Parliament has, on multiple occasions over recent months, taken positions that have pushed the Council to clarify its own line. The Question Time gives MEPs the opportunity to ask, directly, what the Union’s policy is, and where it is heading.
Syria: the file that does not go away
The Syrian file has receded from headlines but remains a structural concern. The post-Assad transition, the management of refugee flows, the question of whether and when return becomes a realistic option for displaced populations, and the security implications of the country’s continued instability all remain on the EU’s plate. The financial commitments the Union has made to neighbouring countries – Jordan, Lebanon, Turkey – sit alongside the long-term geopolitical question of what role the EU plays in the eastern Mediterranean.
The Trade Council in parallel
Kaja Kallas’s Question Time runs in parallel with the meeting of EU trade ministers, whose agenda also includes the impact of the Middle East conflict on trade flows. The two debates sit on the same geopolitical map: foreign policy and trade policy have, in the present moment, become difficult to separate.
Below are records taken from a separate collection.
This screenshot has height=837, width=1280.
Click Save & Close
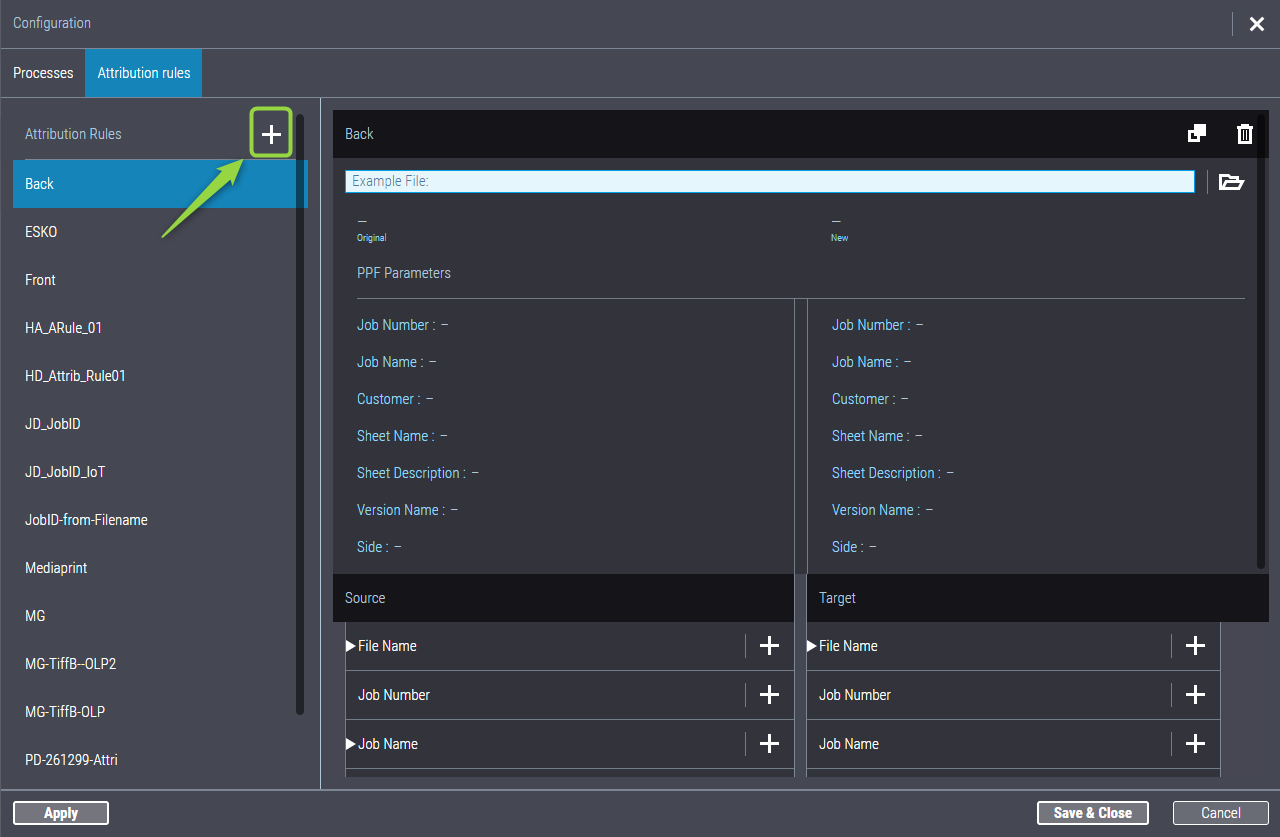click(x=1092, y=813)
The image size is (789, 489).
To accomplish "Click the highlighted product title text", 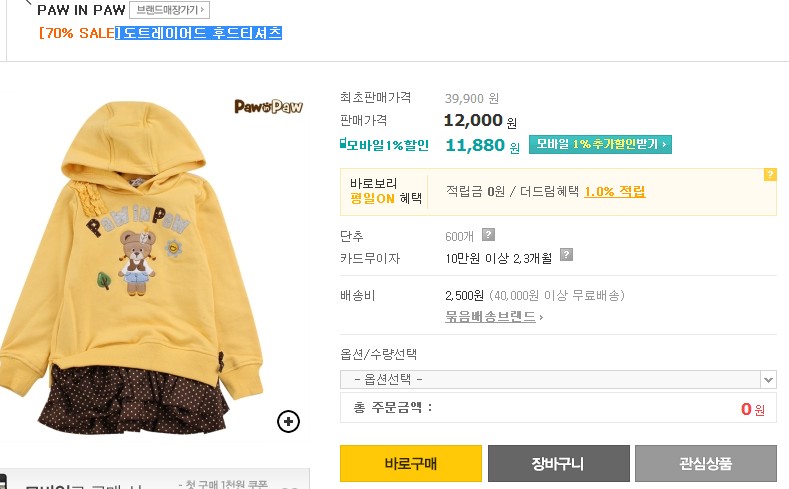I will pos(198,33).
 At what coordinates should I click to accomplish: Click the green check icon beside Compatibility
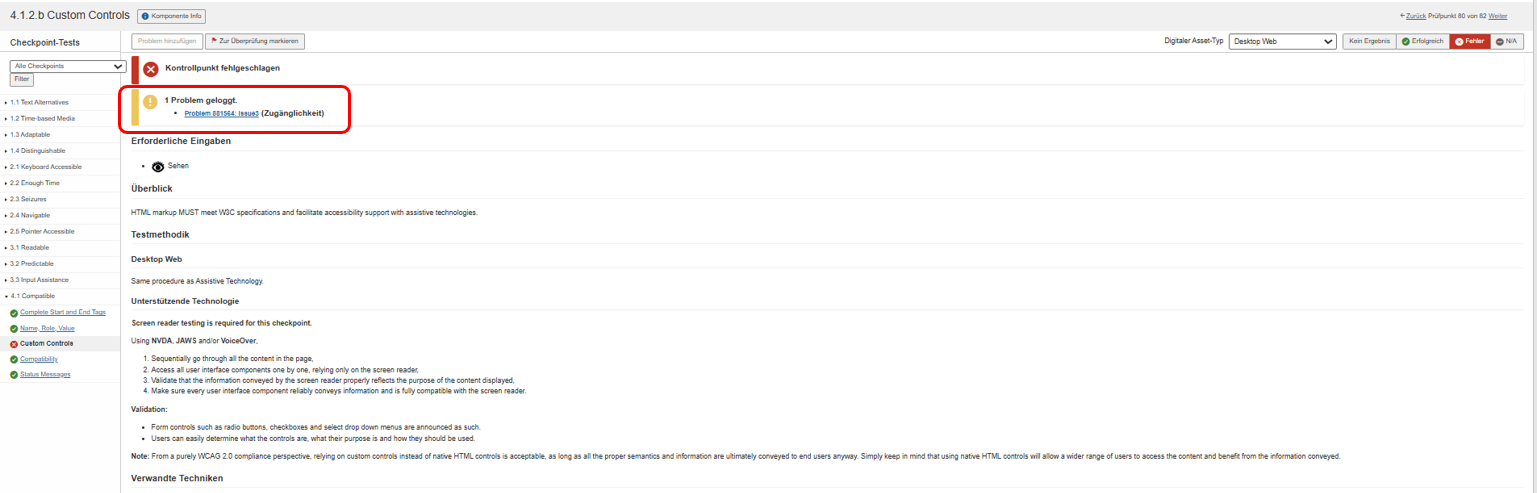(14, 359)
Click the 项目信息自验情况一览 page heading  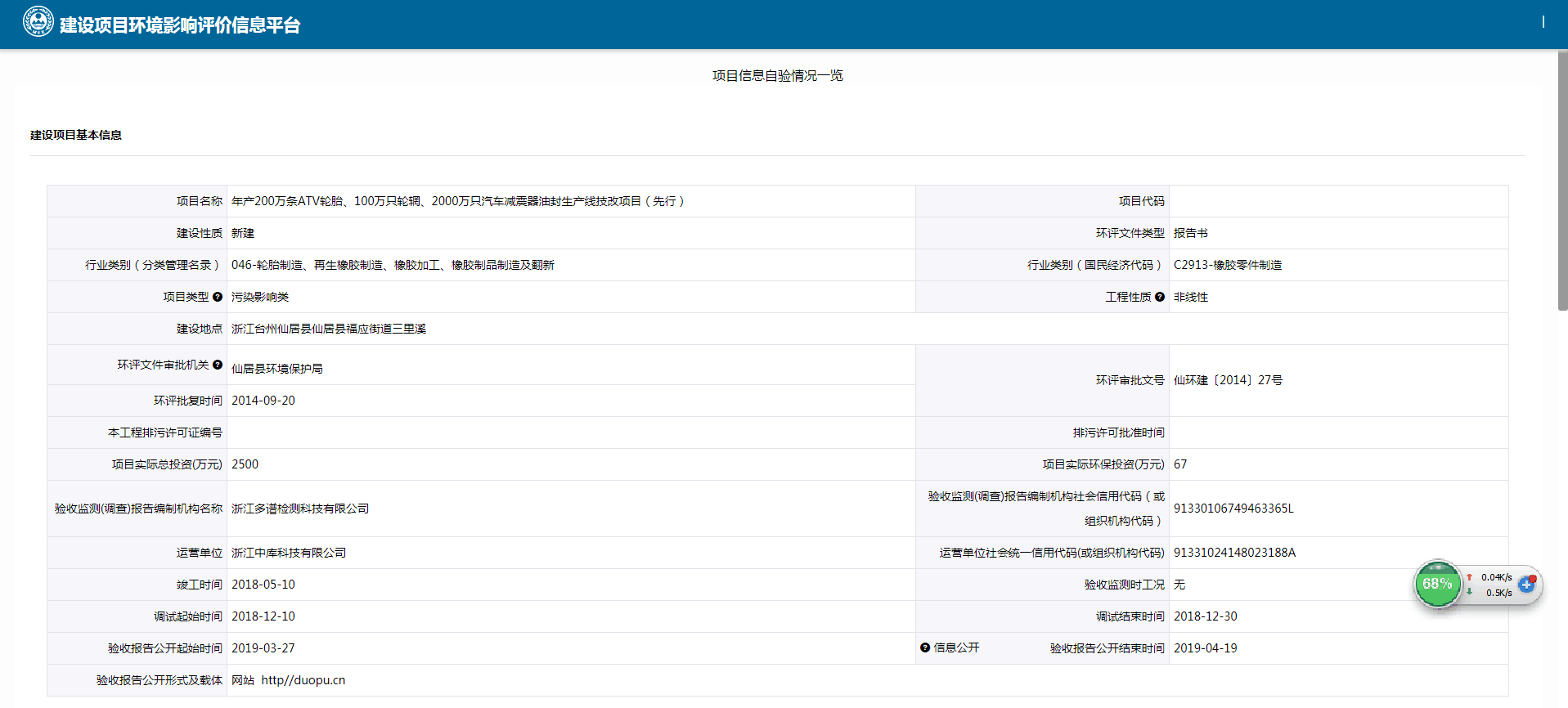(x=777, y=76)
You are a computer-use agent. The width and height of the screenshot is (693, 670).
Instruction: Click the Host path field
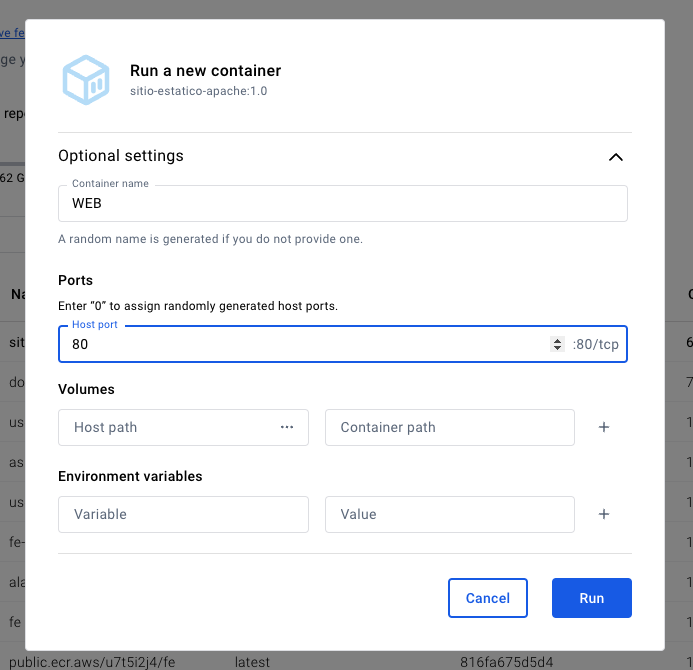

That convergence is itself a sign of the times. The classical division between economics and security, which defined EU external action for much of its history, has eroded under the pressure of events. Trade sanctions, investment screening, critical raw materials, export controls and humanitarian aid have all become instruments of the same geopolitical project.
What MEPs will be watching
The Question Time format does not, by design, produce policy decisions. It produces clarity, or its absence. What MEPs will be watching for is the High Representative’s reading of the strategic moment: how she frames the Iranian challenge, how she manages the Israel file, how she sees the trajectory in Syria. The answers will not necessarily make policy. But they will reveal where the policy is heading.
Strasbourg this week, alongside the Cybersec Europe gathering in Brussels and the meeting of trade ministers, captures a Union confronting external challenges across multiple dimensions simultaneously. The Question Time, in that sense, is not just about the Middle East. It is about whether the EU is capable, in 2026, of articulating a coherent strategy in a world where its older assumptions no longer hold.